**WHAT YOU HAVE TO DO:**
Find the lines in the records that carry the word "computer". Copy each one.

GIVEN RECORDS START

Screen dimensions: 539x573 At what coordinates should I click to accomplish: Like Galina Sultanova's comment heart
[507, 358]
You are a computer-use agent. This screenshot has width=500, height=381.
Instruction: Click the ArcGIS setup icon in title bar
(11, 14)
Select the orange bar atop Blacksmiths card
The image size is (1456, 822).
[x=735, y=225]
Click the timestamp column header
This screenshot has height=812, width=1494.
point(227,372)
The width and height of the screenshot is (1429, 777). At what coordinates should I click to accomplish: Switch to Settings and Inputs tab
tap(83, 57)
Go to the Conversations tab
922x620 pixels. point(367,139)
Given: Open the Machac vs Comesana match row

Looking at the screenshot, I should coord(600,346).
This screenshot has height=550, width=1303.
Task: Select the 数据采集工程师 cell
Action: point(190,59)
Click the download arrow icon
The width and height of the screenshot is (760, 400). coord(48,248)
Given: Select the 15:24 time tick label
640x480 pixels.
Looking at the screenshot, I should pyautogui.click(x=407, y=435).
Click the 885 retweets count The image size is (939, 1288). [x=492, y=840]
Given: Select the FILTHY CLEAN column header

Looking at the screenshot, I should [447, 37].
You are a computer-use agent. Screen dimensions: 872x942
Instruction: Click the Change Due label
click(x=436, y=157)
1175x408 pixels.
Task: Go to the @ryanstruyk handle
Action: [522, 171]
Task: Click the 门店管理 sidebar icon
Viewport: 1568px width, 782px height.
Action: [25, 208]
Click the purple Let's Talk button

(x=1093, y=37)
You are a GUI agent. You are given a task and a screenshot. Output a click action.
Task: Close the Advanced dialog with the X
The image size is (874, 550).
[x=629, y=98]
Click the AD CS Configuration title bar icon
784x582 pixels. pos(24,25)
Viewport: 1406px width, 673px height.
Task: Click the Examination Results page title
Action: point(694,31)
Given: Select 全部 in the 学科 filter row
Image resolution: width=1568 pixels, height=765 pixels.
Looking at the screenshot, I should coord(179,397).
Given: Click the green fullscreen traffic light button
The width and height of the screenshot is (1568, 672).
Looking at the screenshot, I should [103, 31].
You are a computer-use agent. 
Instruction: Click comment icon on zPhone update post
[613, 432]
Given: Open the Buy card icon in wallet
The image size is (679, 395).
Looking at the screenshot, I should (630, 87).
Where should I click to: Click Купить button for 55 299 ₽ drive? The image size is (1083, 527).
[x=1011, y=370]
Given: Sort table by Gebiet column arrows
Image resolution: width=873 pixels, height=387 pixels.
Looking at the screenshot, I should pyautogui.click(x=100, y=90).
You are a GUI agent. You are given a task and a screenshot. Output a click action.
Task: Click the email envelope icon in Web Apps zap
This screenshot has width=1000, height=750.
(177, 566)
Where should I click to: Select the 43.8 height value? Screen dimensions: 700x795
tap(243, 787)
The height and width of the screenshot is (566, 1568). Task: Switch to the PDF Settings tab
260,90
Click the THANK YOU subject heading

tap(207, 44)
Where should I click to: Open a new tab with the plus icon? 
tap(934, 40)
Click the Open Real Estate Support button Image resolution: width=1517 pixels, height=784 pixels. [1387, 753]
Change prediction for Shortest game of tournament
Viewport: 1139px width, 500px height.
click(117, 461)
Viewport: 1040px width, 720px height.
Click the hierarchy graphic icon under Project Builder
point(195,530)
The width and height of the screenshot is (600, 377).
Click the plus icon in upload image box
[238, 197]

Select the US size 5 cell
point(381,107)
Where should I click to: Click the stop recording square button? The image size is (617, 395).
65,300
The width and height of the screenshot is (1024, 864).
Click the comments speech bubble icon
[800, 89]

GIVEN RECORDS END

**YOUR RESPONSE:**
You are a computer-use agent. This screenshot has width=500, height=381.
You are a computer-use agent. Screen dimensions: 872x942
You are a computer-use agent. 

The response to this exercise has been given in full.